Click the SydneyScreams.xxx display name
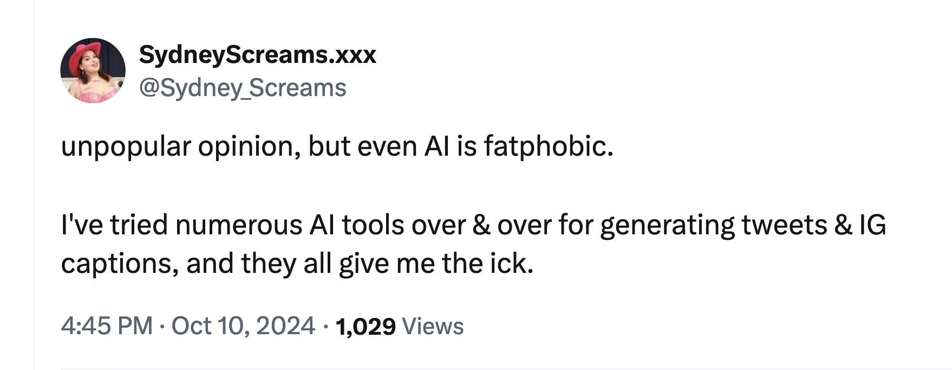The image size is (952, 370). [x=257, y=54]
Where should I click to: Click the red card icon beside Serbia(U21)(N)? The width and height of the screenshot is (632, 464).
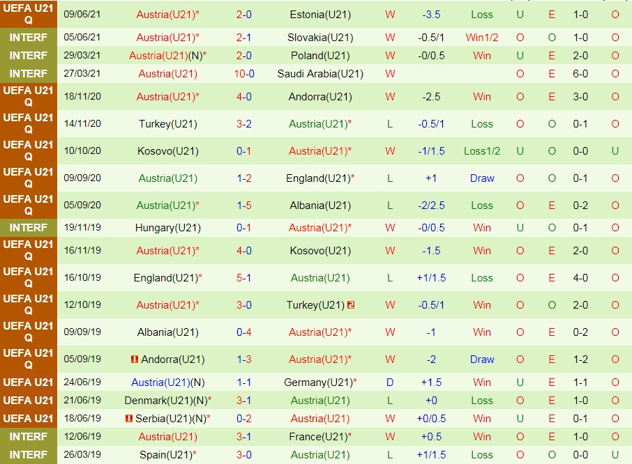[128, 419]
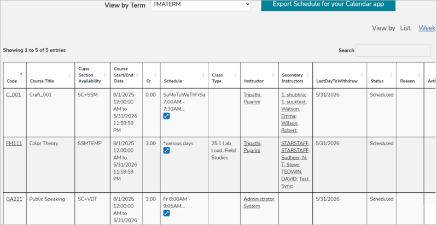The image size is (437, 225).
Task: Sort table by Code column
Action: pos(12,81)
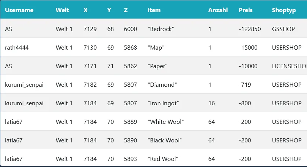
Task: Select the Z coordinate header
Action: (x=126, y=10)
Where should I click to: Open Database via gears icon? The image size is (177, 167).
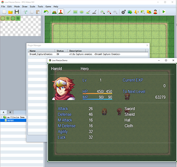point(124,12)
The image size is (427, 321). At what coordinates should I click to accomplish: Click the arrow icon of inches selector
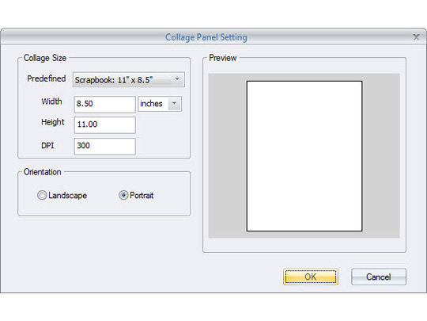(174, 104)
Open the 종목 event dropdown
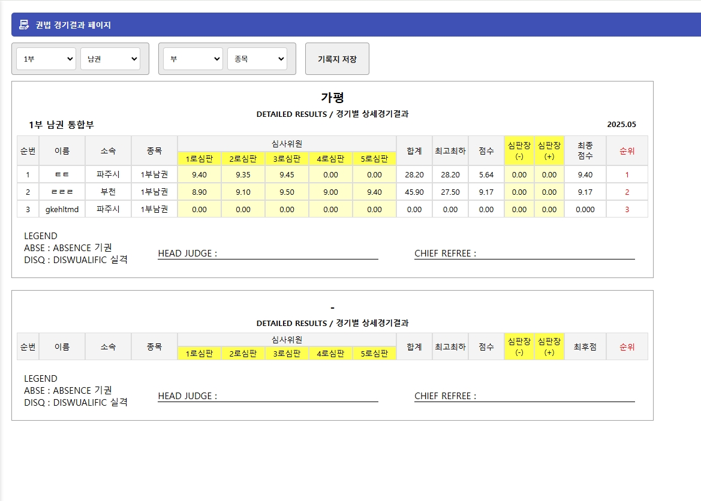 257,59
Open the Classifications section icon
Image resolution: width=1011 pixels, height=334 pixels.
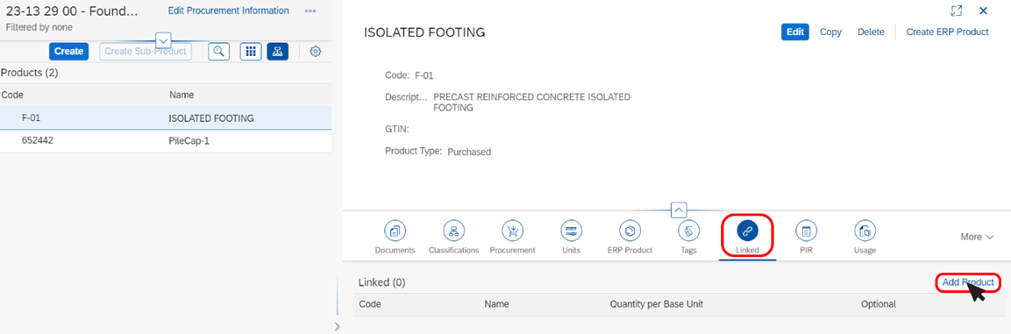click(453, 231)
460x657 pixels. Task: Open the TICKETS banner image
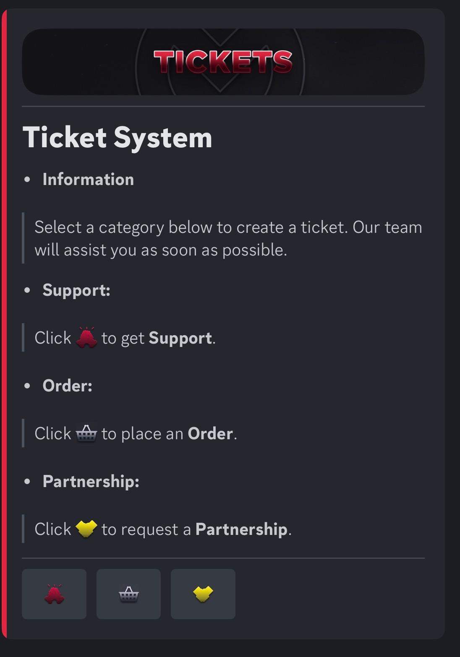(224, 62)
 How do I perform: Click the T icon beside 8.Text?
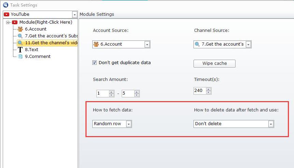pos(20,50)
---
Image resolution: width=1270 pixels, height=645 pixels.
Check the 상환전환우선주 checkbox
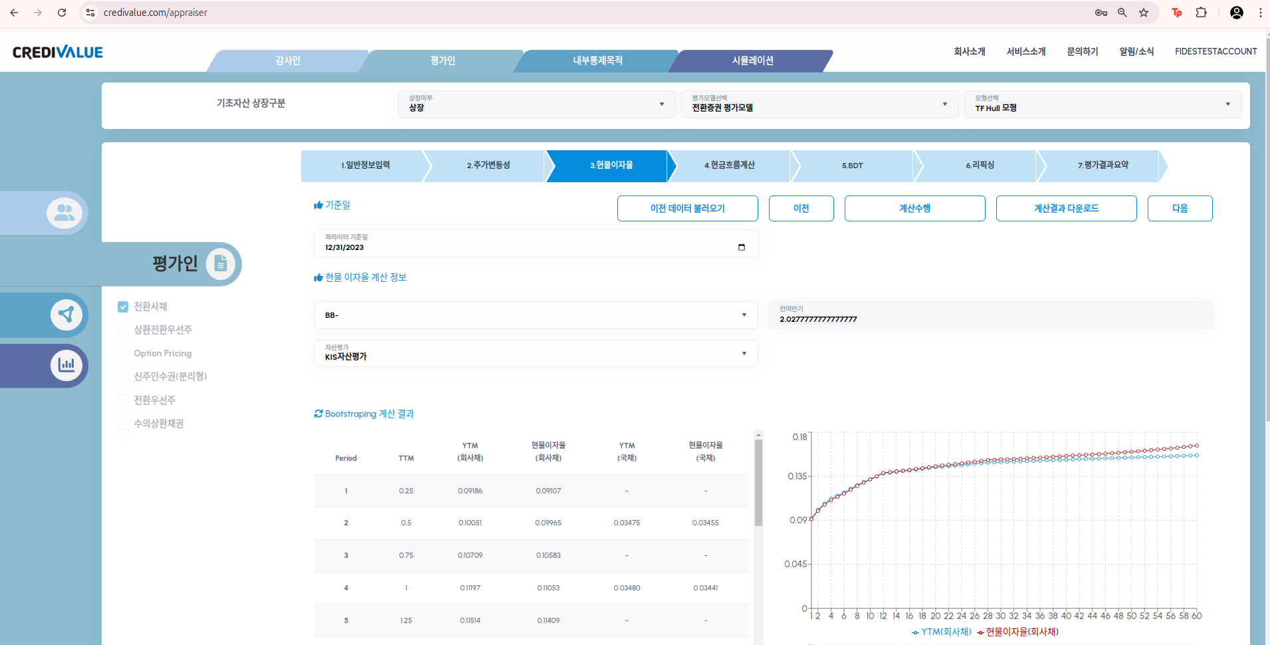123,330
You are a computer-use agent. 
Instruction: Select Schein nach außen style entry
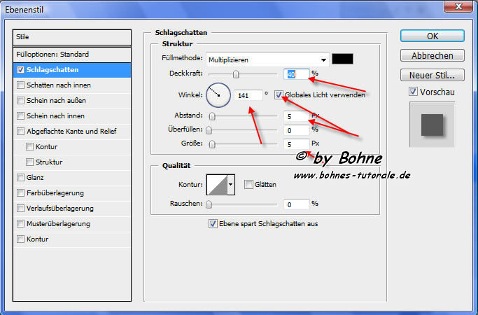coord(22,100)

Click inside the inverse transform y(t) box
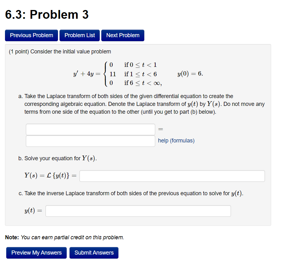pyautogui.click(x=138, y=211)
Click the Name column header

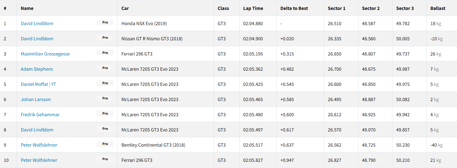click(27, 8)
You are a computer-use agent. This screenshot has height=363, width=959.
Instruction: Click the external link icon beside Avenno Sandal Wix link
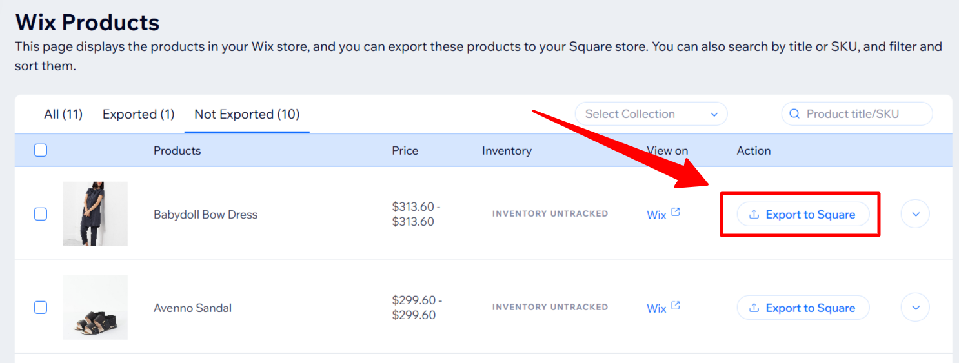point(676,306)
--
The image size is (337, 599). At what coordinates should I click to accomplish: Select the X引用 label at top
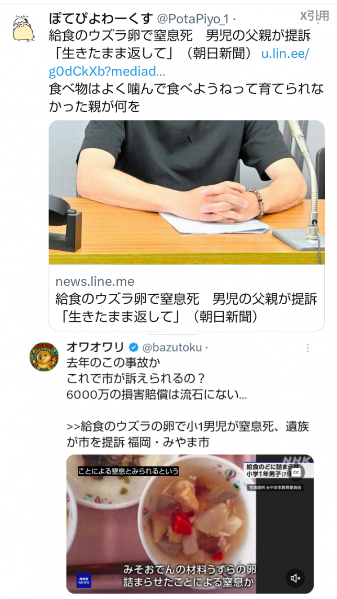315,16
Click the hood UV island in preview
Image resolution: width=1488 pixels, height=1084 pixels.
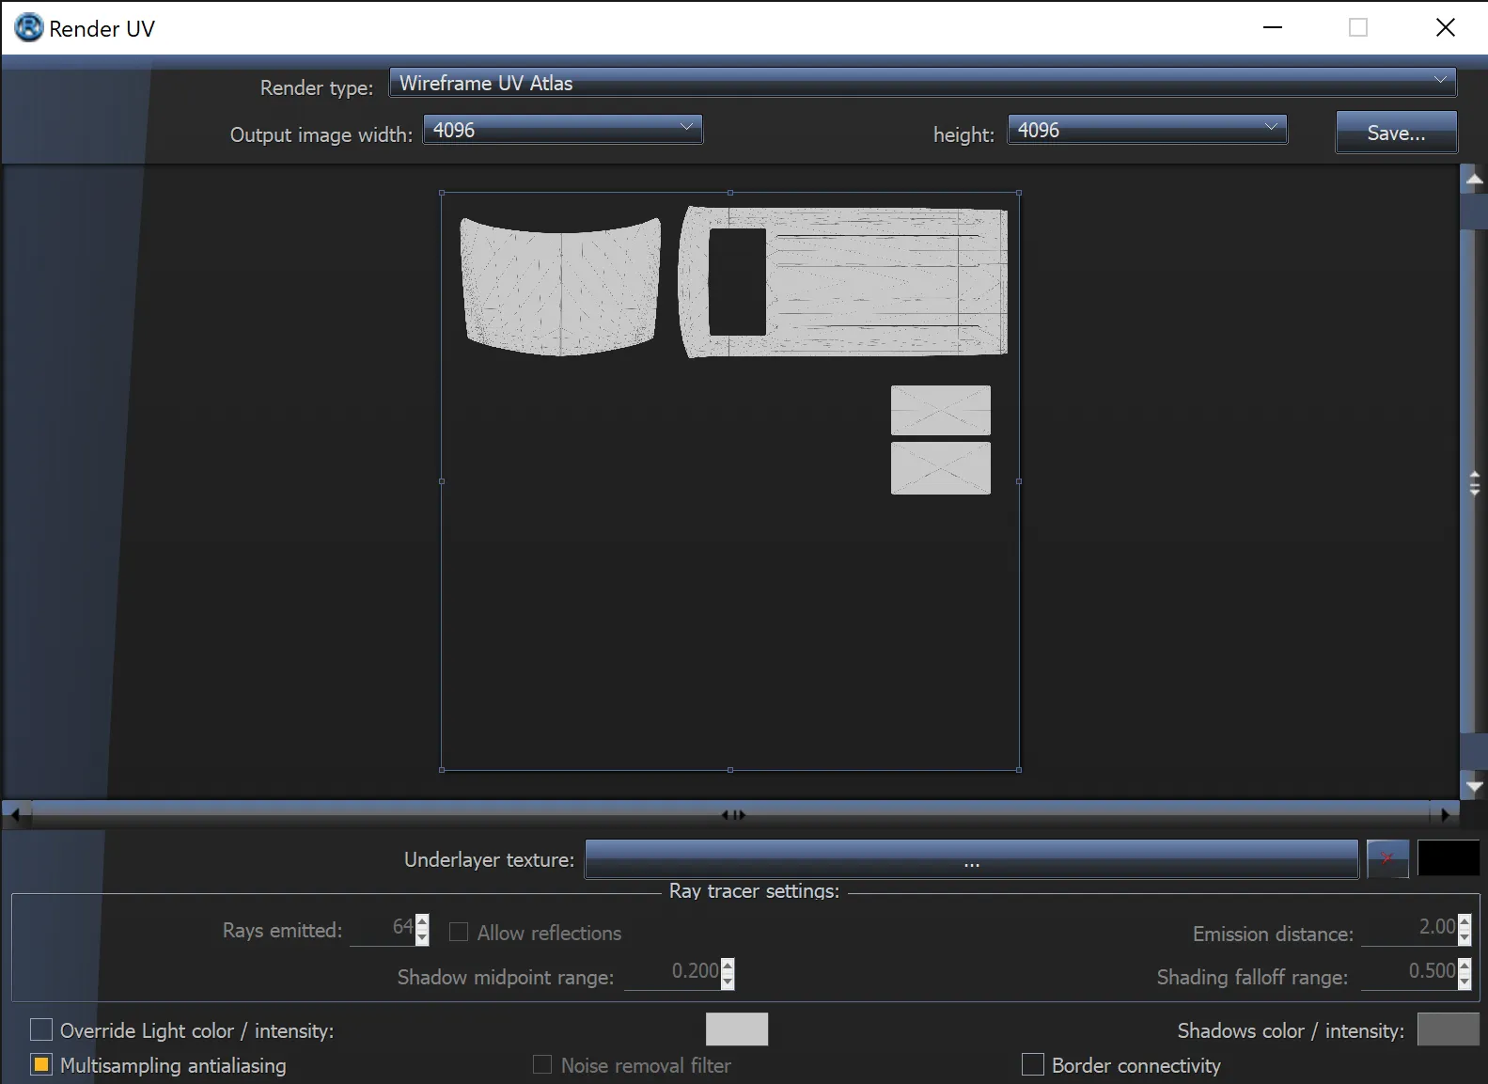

### Work to be completed
How many lines in the records above contain the word "agent"? Give only the number.

### Exercise solution
2